Angebot zu gemeinsamer Kandidatur
Obama gibt Clinton einen Korb

Vizepräsident unter einer Präsidentin Clinton? Dazu hat Barack Obama keine Lust und wies die Idee seiner Rivalin jetzt deutlich zurück.

HB COLUMBUS. „Ich weiß nicht, wie jemand, der an zweiter Stelle liegt, demjenigen auf Platz eins die Vizepräsidentschaftskandidatur anbieten kann“, sagte der Senator aus Illinois bei einem Wahlkampfauftritt in Columbus im Staat Mississippi unter dem Jubel von etwa 1700 Anhängern.

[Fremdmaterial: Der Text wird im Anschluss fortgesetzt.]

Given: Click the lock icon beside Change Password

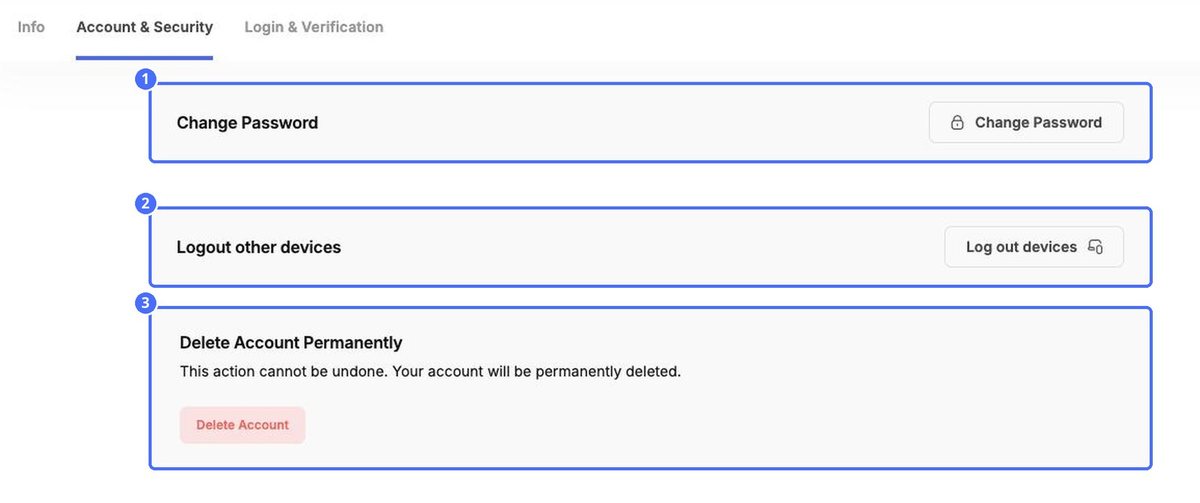Looking at the screenshot, I should (x=957, y=123).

Die Entscheidung über die Präsidentschaftskandidatur der Demokraten liege bei den Wählern, sagte Obama. Er liegt derzeit im Rennen um die Spitzenkandidatur der Partei bei der Zahl der Delegiertenstimmen für den Nominierungsparteitag Ende August in Führung. Obama verwies darauf, dass er seit Beginn der Vorwahlen im Januar mehr Staaten gewonnen habe als Clinton.

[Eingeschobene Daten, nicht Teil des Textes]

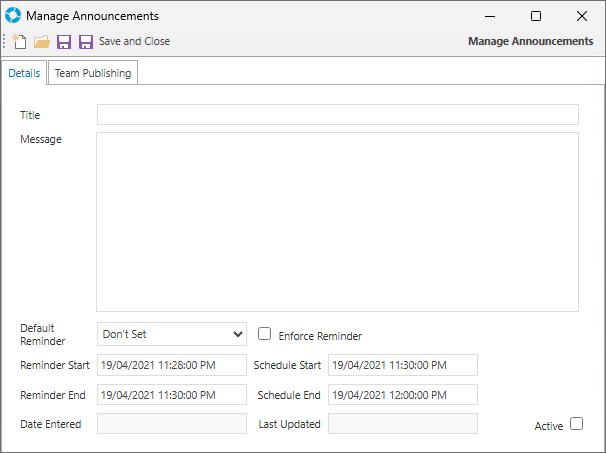Open the Default Reminder dropdown

click(172, 334)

Die nächste Vorwahl findet am heutigen Dienstag in Mississippi statt. Auch dort gilt Obama als Favorit, nachdem er bereits am Samstag in Wyoming seine Rivalin Hillary Clinton geschlagen hatte.

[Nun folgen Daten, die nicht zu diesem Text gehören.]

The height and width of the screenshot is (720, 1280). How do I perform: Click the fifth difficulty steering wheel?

In Mississippi geht es allerdings nur um 33 an das Ergebnis gebundene Delegierte für den Nominierungsparteitag im Spätsommer. Das heißt, auch bei einem Sieg wird Obama seinen derzeitigen Vorsprung von etwa 120 Delegierten nur leicht ausbauen können. Die nächste große Vorwahl findet am 22. April in Pennsylvania statt. Nach Umfragen kann hier die Ex-First Lady Clinton auf einen Sieg hoffen.